The “Avatar”‘” filmmaker says he’s glad he wasn’t stuck in his own idea

James Cameron, Arnold Schwarzenegger in "The Terminator" (Getty Images)
James Cameron, Arnold Schwarzenegger in "The Terminator" (Getty Images)

James Cameron said Arnold Schwarzenegger wasn’t necessarily the image he was looking for initially when he crafted the appearance of the murderous, autonomous android in “The Terminator.”

The filmmaker opened up about the film in an interview with Empire, during which he shared that the decision to cast Schwarzengger worked out perfectly – though it wasn’t his first idea.

“I think a lot of filmmakers, especially first-time filmmakers, get very, very stuck in a vision, because of insecurity,” Cameron explained of his breakthrough film. “I’m proud of the fact that we weren’t stuck enough to not be able to see how it could work with Arnold, because it wasn’t our vision. Sometimes, when you look back from the vantage point — at this point 40 years — we could have made a great little film from a production-value standpoint, and it would have been nothing if we hadn’t made that one decision that captured the imagination of people.”

In the classic 1984 action/sci-fi flick, Schwarzenegger plays Cyberdyne Systems Model 101, also known as a T-800, or as the world knows the character, The Terminator. The killer cyborg traveled back in time from 2029 to assassinate Sarah Connor (Linda Hamilton) in an effort to prevent the birth of the person who one day leads a fight against machines.

While discussing the film’s impact over the years, Cameron also shared that he doesn’t see it as any type of “Holy Grail” project, saying some components of the film are “cringeworthy” due to the lack of resources they had at the time.

“I look at it now and there are parts of it that are pretty cringeworthy, and parts of it that are like, ‘Yeah, we did pretty well for the resources we had available,’” Cameron said, adding that its “production value” was a primary issue for him.

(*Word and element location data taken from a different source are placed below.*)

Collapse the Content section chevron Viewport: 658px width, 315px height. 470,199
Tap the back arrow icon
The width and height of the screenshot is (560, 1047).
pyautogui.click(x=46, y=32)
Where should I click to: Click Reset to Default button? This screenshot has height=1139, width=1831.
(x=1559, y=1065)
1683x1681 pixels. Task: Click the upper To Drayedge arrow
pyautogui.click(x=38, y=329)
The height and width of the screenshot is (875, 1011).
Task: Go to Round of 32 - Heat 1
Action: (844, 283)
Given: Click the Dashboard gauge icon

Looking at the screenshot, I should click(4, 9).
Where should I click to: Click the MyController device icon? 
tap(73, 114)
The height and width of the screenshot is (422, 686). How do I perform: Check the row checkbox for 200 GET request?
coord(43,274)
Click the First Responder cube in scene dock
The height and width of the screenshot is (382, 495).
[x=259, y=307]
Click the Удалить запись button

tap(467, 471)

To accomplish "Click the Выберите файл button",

However, he says each characters’ lines were just fine, despite what critics have to say. The filmmaker, who’s given Hollywood blockbuster films like “The Titanic” and “Avatar,” says haters can hate, but his films’ success speaks for itself.

“I don’t cringe on any of the dialogue, but I have a lower cringe factor than, apparently, a lot of people do around the dialogue that I write,” he said. “You know what? Let me see your three-out-of-the-four-highest-grossing films — then we’ll talk about dialogue effectiveness.”